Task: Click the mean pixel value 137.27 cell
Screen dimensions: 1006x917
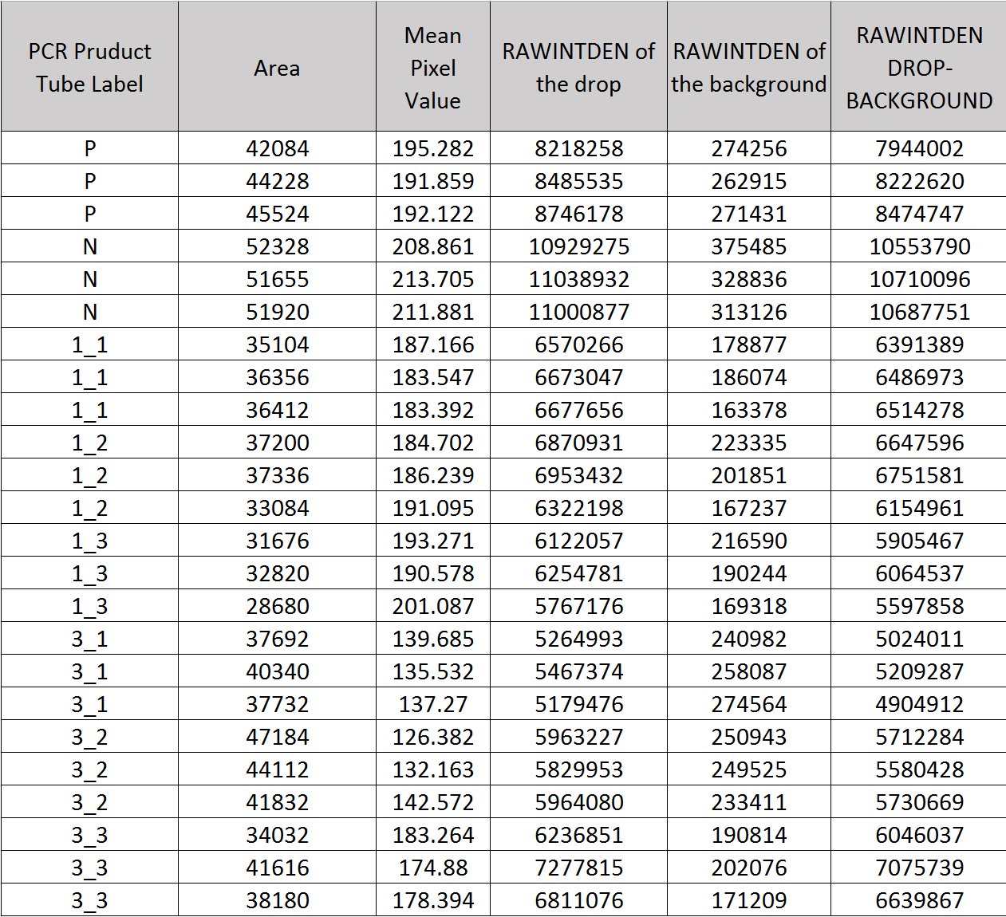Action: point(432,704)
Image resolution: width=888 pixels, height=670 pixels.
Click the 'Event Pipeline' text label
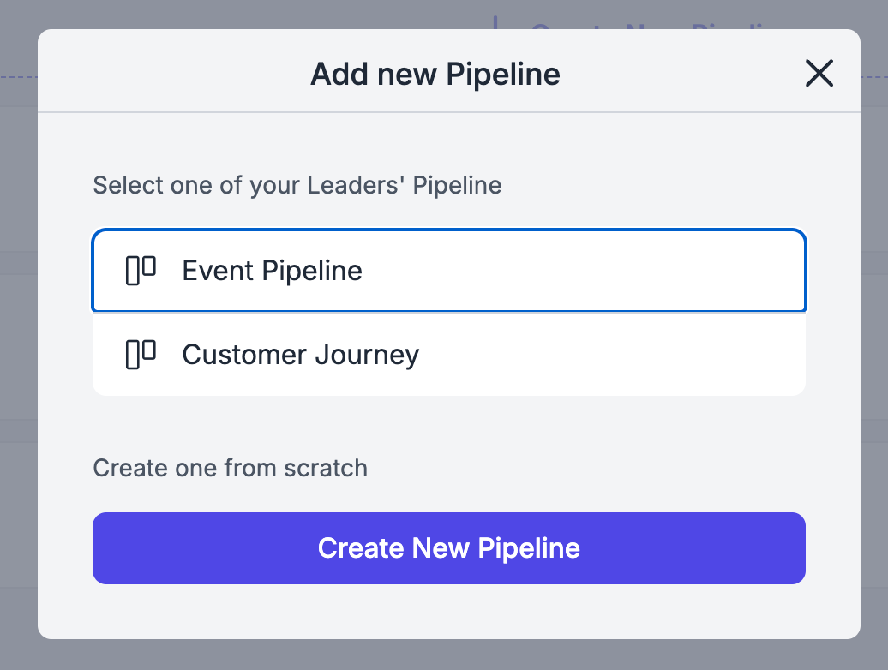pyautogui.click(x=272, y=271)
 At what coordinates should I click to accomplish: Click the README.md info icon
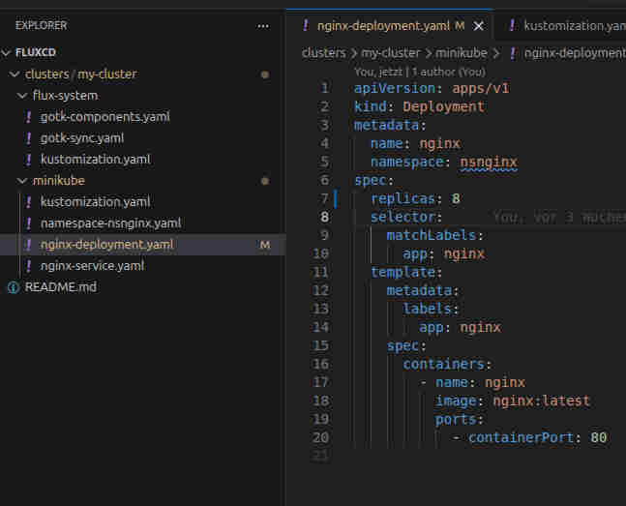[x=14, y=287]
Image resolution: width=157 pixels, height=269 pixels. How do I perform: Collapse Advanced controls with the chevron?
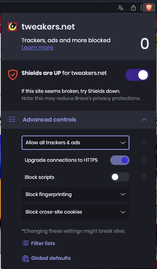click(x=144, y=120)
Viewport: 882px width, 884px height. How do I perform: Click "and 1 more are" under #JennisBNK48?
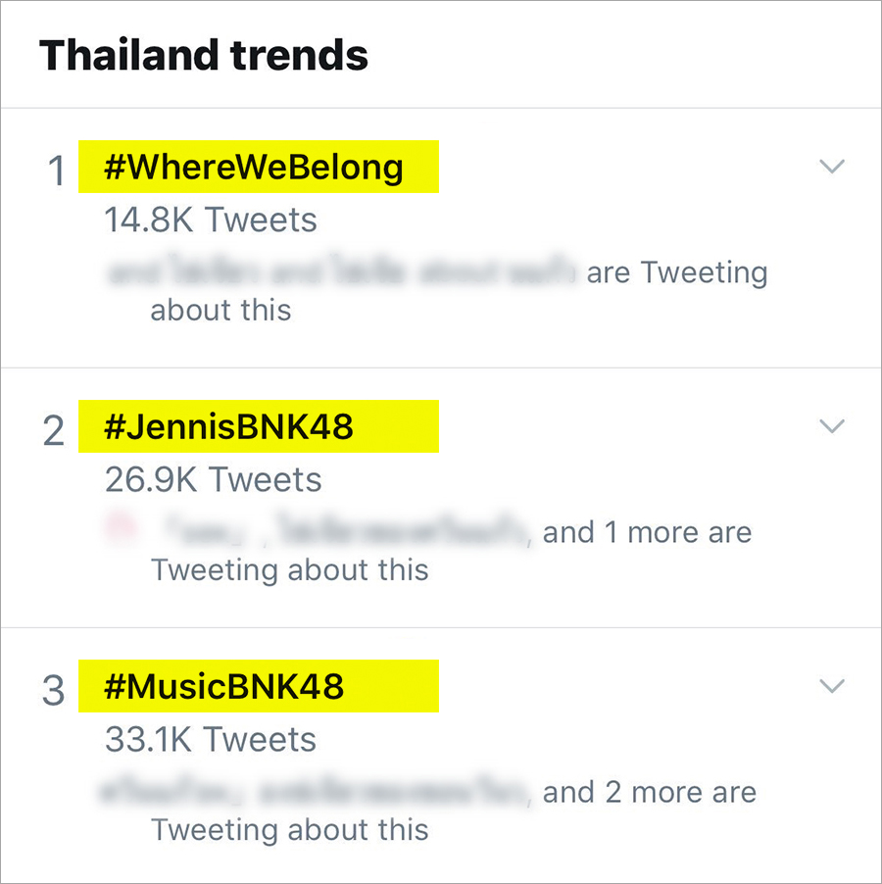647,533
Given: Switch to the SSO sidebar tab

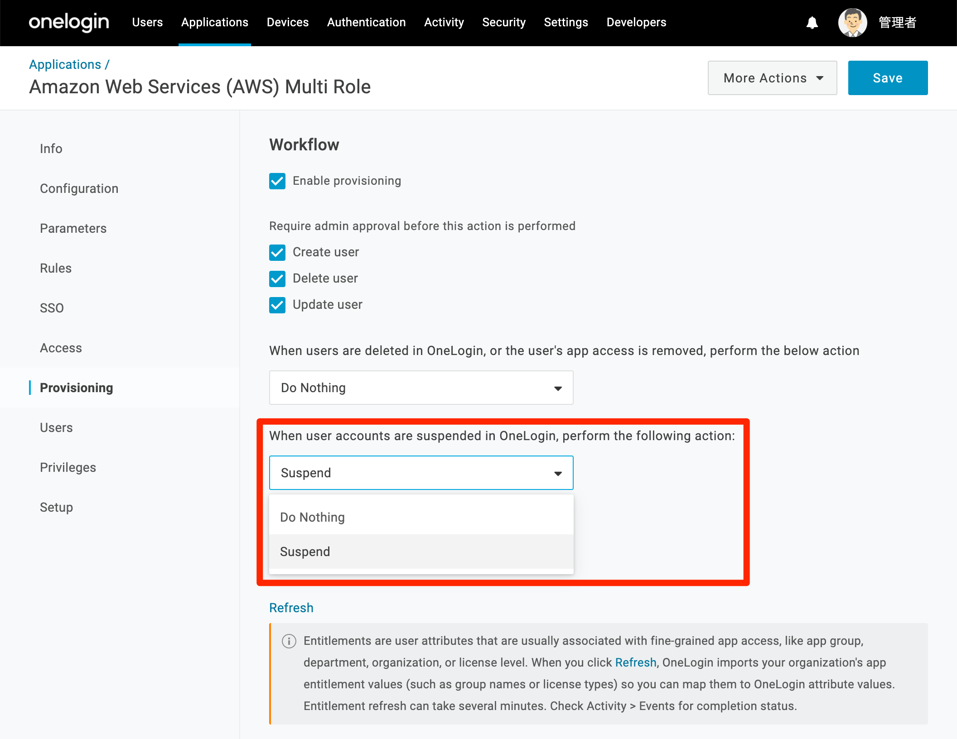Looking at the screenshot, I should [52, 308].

- - - -

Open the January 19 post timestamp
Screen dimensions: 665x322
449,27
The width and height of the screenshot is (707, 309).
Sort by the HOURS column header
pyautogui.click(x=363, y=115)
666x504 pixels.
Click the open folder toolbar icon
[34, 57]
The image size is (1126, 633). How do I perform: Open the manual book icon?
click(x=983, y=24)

- - - -

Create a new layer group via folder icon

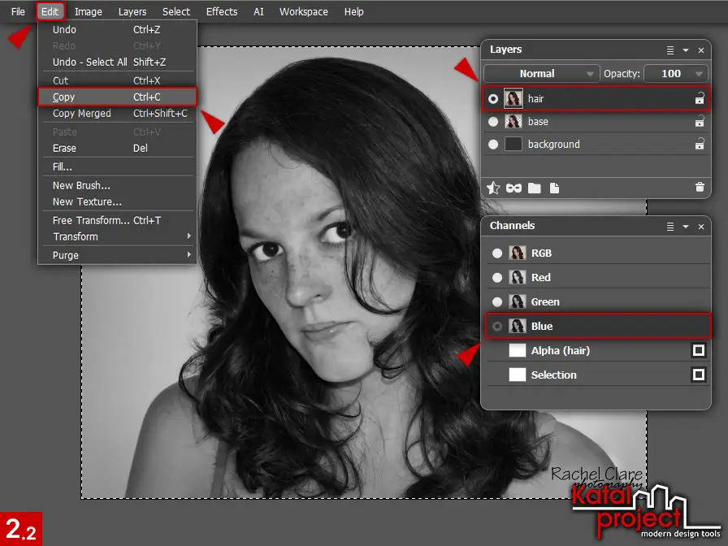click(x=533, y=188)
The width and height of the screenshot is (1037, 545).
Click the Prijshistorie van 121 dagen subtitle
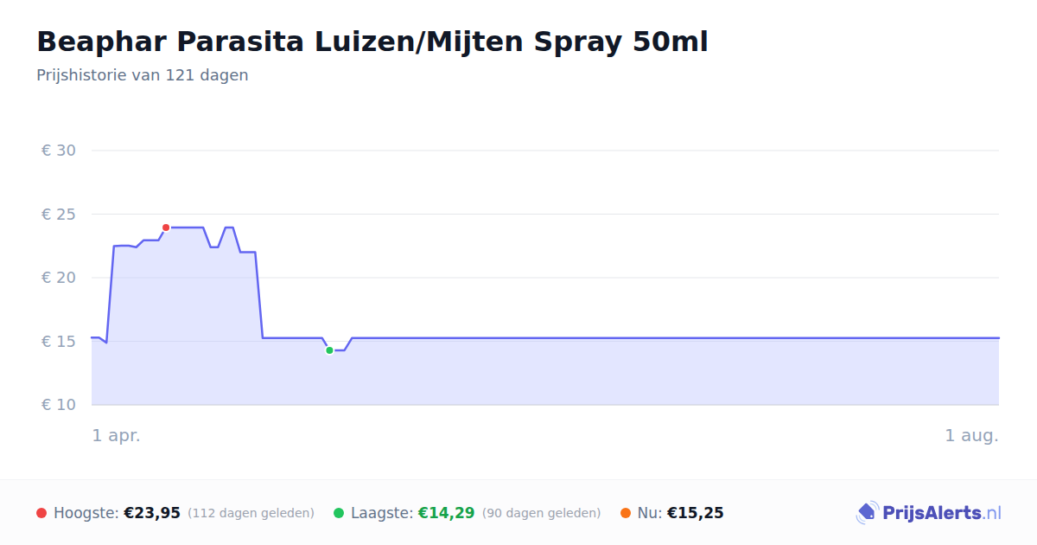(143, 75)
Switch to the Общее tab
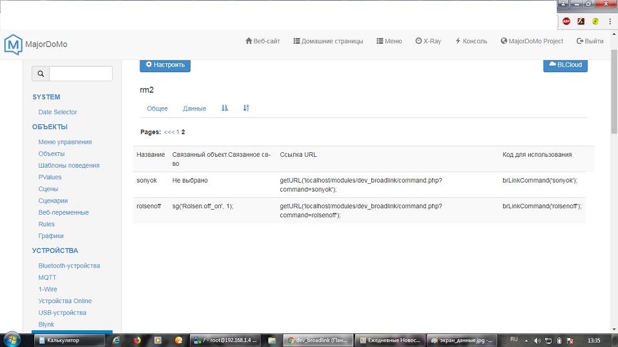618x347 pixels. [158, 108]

- - - -

Rewrite the records from the line with "Open the January 19 post timestamp" to the line with "click(x=983, y=24)", putting "column title" in place of "column header" and changing nothing else.

Open the January 19 post timestamp
Screen dimensions: 665x322
449,27
The width and height of the screenshot is (707, 309).
Sort by the HOURS column title
pyautogui.click(x=363, y=115)
666x504 pixels.
Click the open folder toolbar icon
[34, 57]
The image size is (1126, 633). How do I perform: Open the manual book icon?
click(x=983, y=24)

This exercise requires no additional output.